均等加重型ETFは、特定の大型株への集中リスクを軽減しつつ、市場全体の広範なリーダー企業の成長を取り込む手段として浮上しています。FactSetのデータによると、S&P500種株価指数の第2四半期の業績は、前年同期比で24%の拡大が見込まれるだけでなく、市場の多くの分野でファンダメンタルズ(企業業績の基礎的条件)の強さが広がっています。ヘルスケアセクターを除く10セクターがプラスの業績成長を見込み、全てのセクターで売上高の成長が期待されています。7月中旬時点で、S&P500構成銘柄の約3分の2が50日移動平均線を上回って取引されており、力強いモメンタム(勢い)を示しています。
インベスコS&P500均等加重ETF(RSP)と、SPDRポートフォリオS&P500 ETF(SPYM)のパフォーマンスを比較すると、均等加重型のS&P500バスケットがアウトパフォームしており、市場全体の広がりというストーリーを裏付けています。
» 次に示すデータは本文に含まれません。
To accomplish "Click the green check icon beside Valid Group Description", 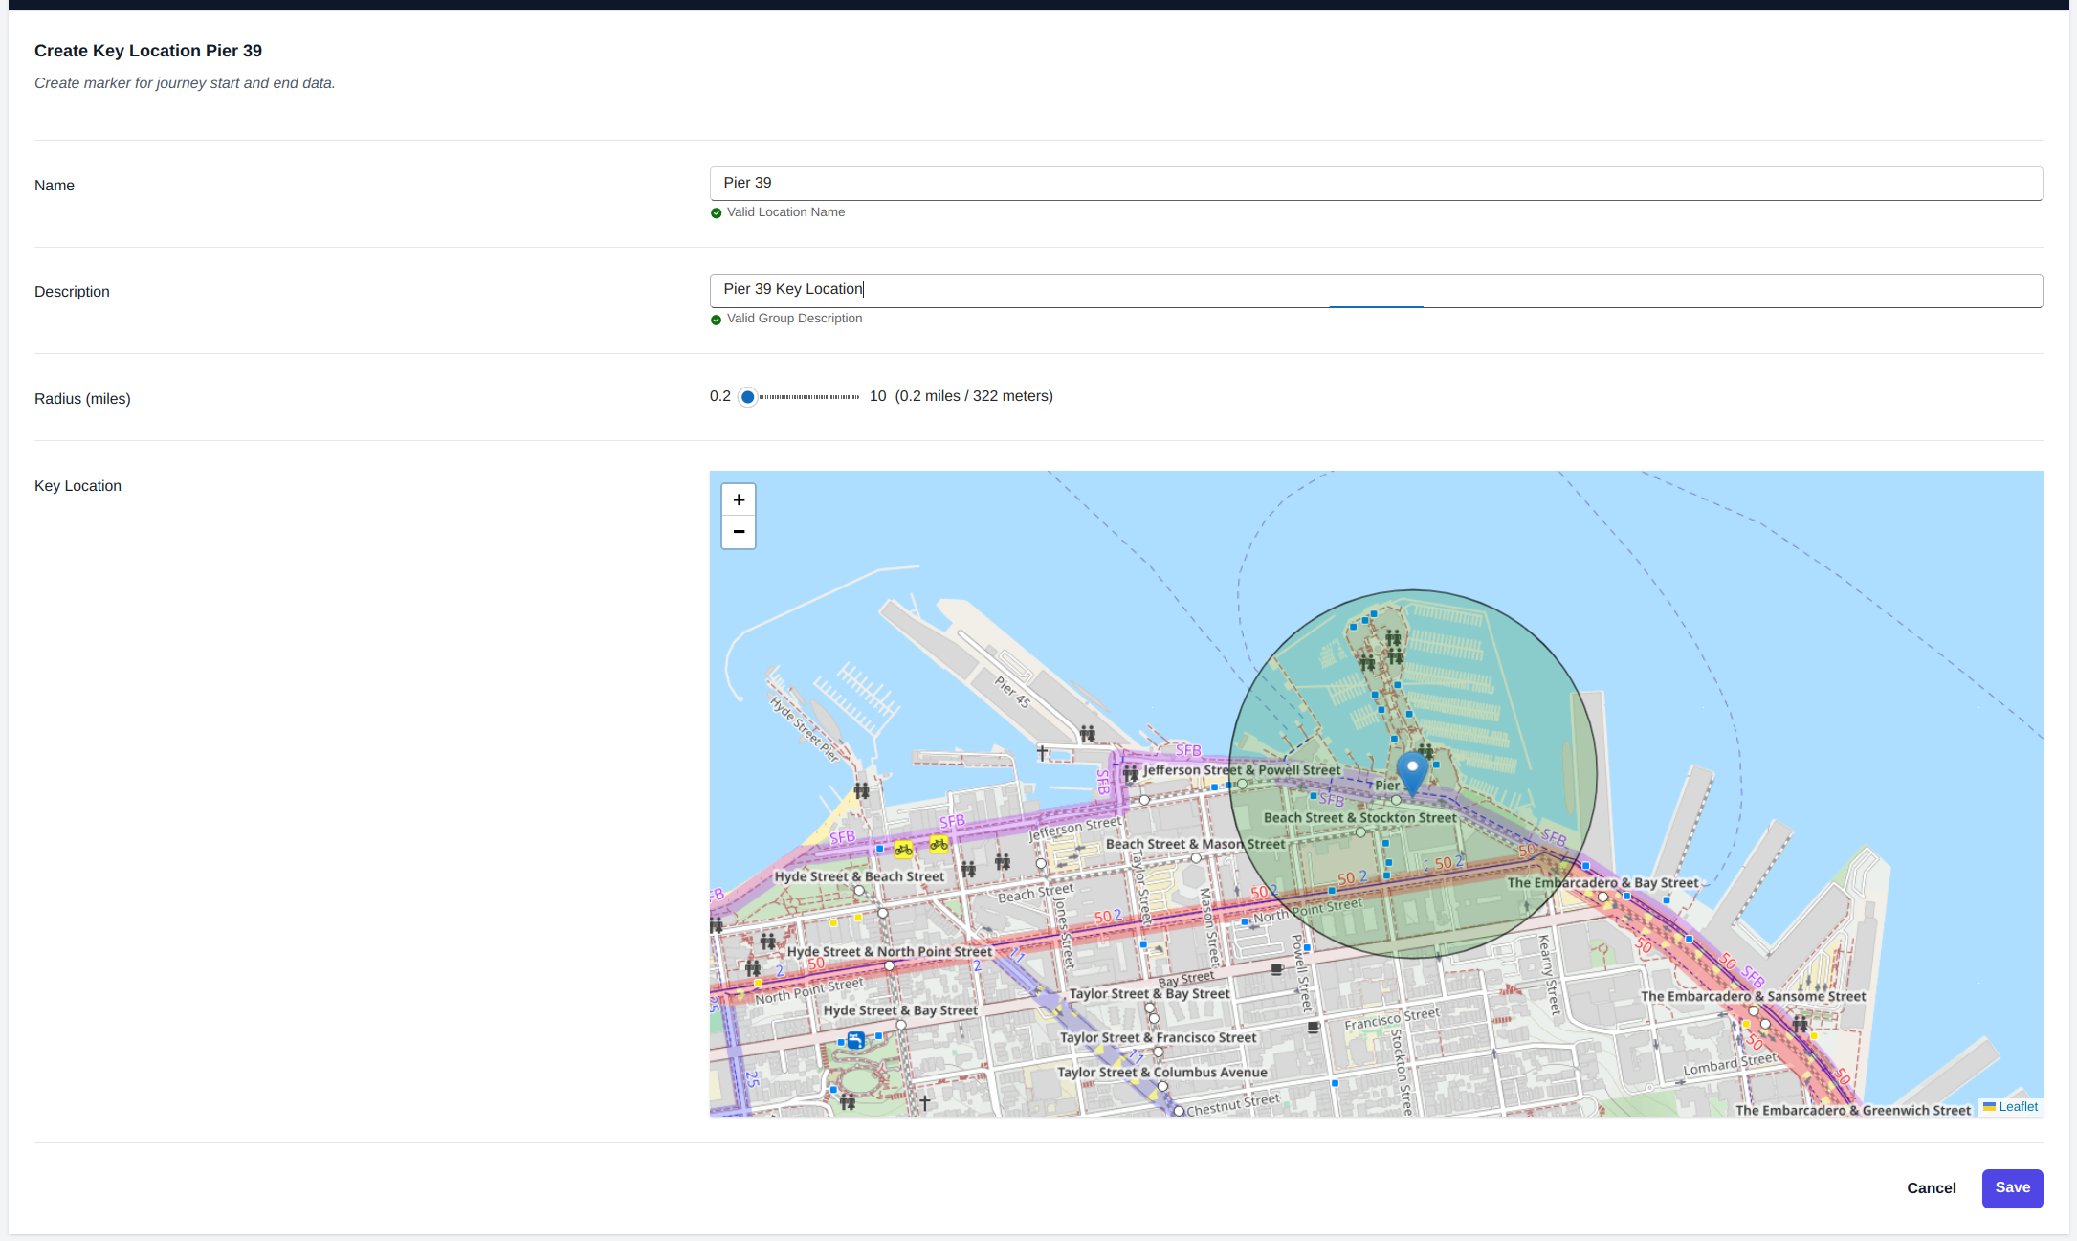I will point(717,319).
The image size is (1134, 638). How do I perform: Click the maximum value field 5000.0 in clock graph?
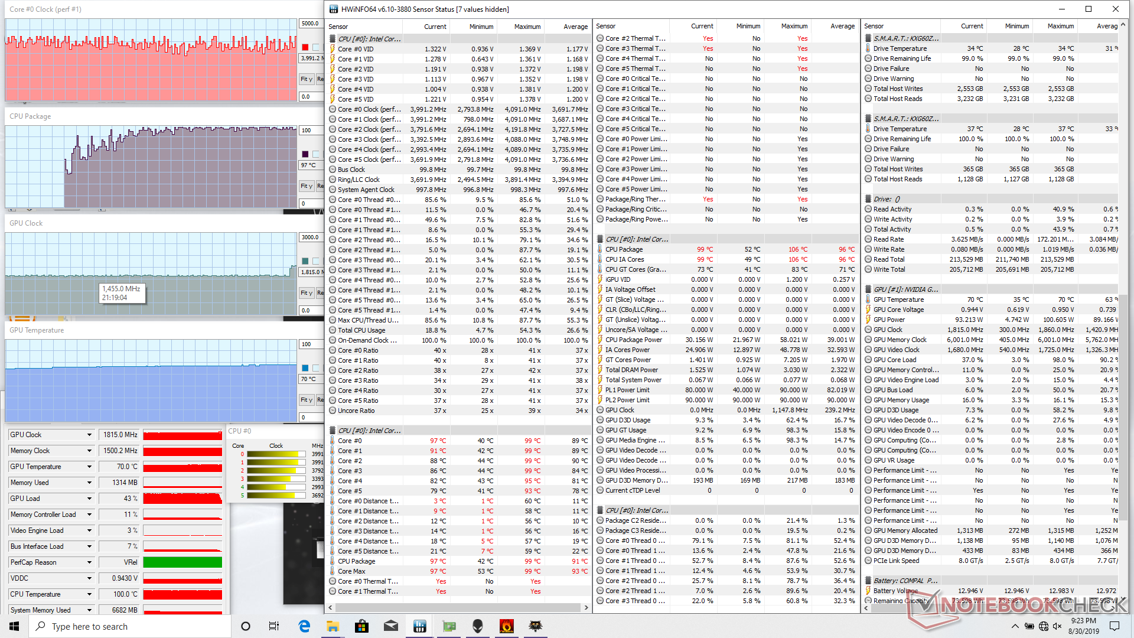(311, 24)
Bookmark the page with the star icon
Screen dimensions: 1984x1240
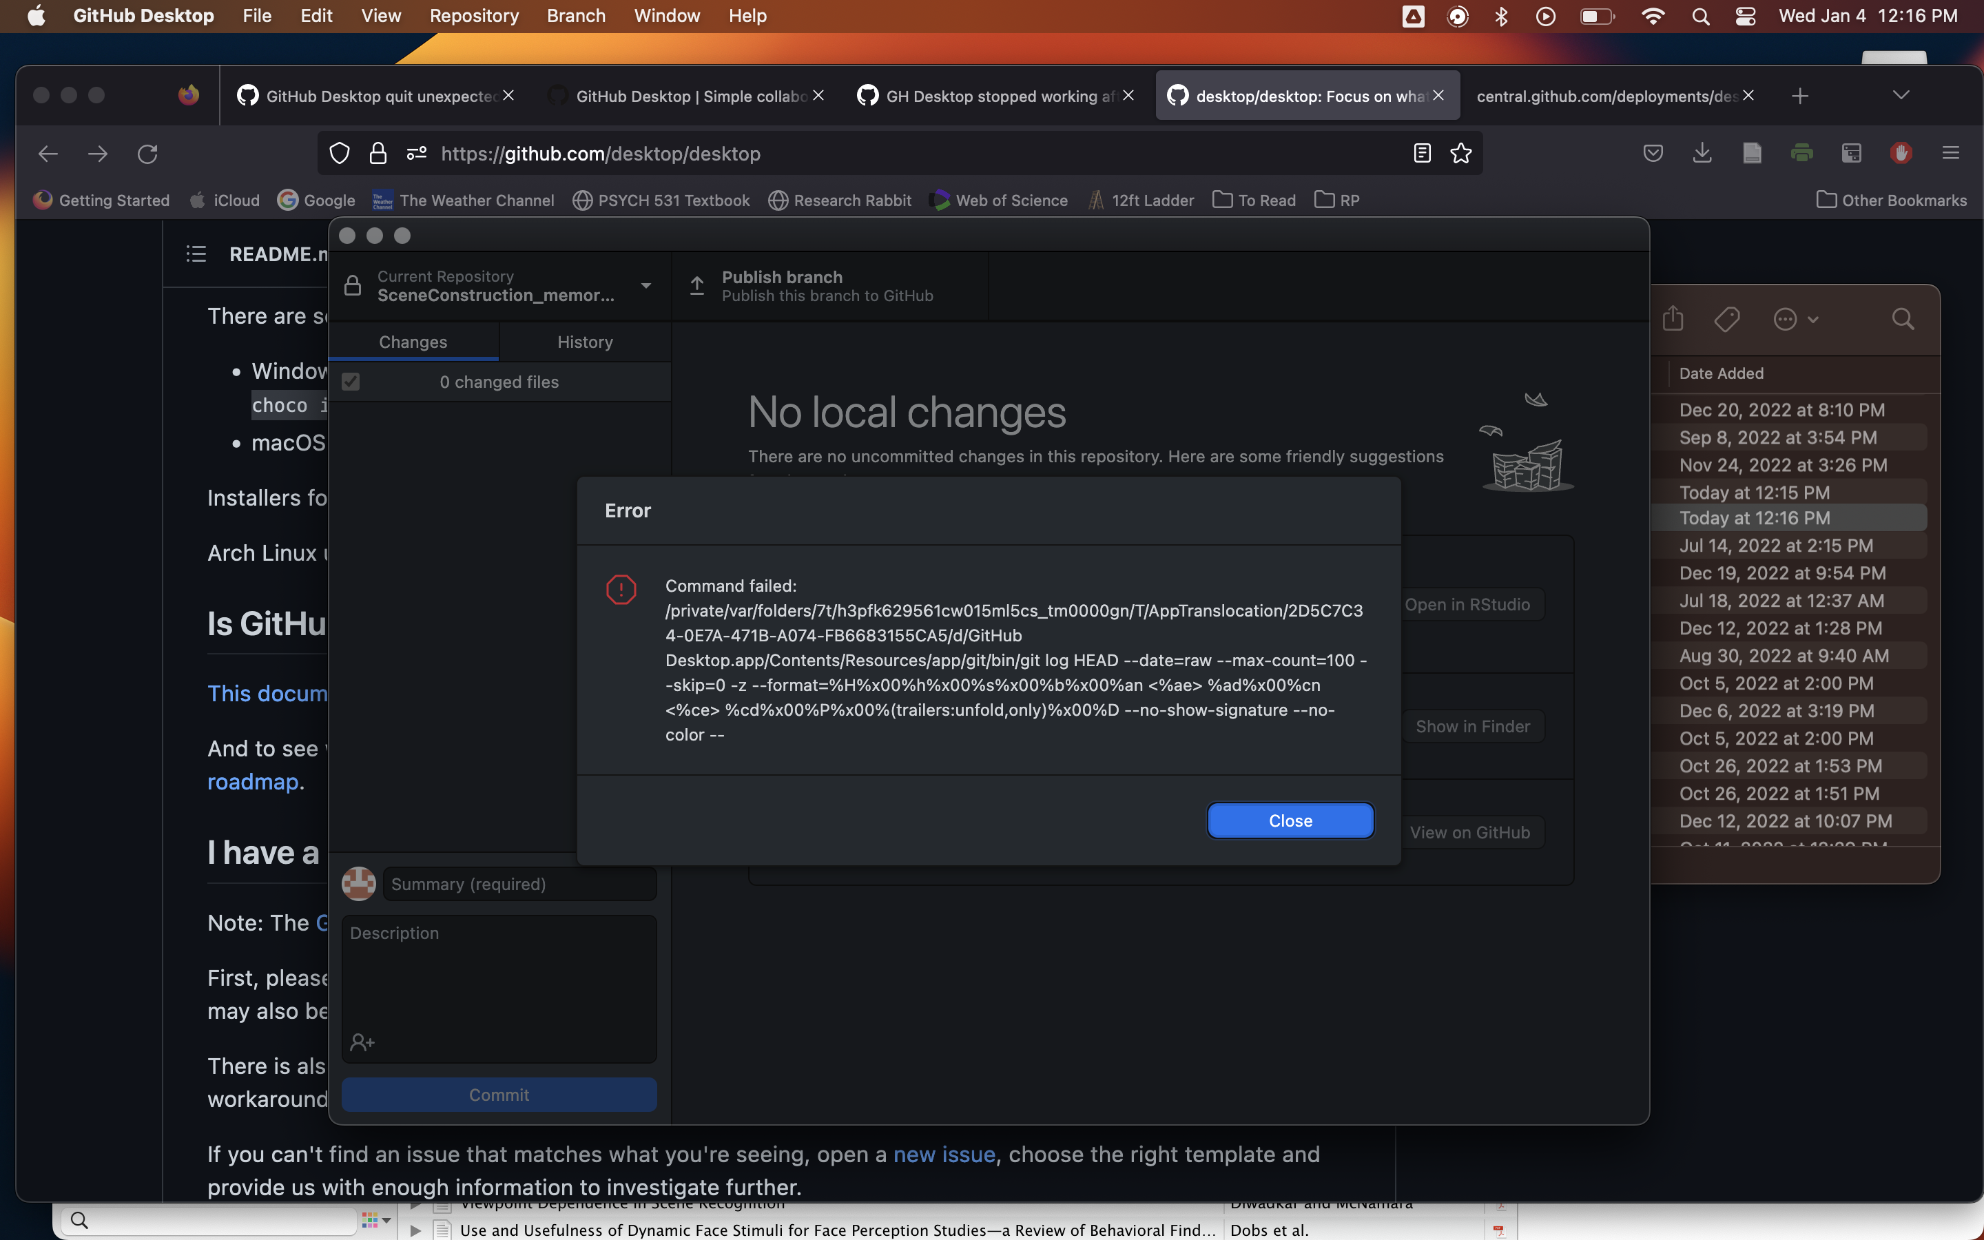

FactSetのアナリスト、ジョン・バターズ氏は、「過去数四半期において、S&P500構成銘柄のうち『マグニフィセント7』以外の493社と比較して、『マグニフィセント7』企業群の業績成長率の方が高かった」と指摘しています。「この傾向は2026年第2四半期も続くと予想されるか?答えはイエスだ」としながらも、「S&P500の他の493社における2026年第2四半期の予想業績成長率は、加重平均で22.8%となり、これが実現すれば2021年後半以来の最も高い前年同期比成長率となるだろう」と述べています。さらに、「実際、2026年第2四半期のS&P500の業績成長に最も貢献する上位5社のうち4社は、『マグニフィセント7』以外の企業だ」と付け加えています。「興味深いことに、アナリストは2026年下半期には他の493社の方がより高い業績成長を期待している」とも指摘しています。
均等加重型ETFの代表格であるRSPは、7月単月で15億ドルの新規資金流入を集め、年初来の資産総額は110億ドルを超えました。同ETFは現在、今年最も人気のあるETFトップ15に名を連ねています。RSPは均等加重型ETFカテゴリーの代表的な存在ですが、市場には150以上の均等加重型ETFが存在し、その総資産額は約1000億ドルに達します。例えば、ゴールドマン・サックス・イコール・ウェイトUSラージキャップ・エクイティETF(GSEW)は、今年に入り二桁台のリターンを達成しており、テクノロジーやAI関連への集中リスクを懸念する投資家から支持を得ています。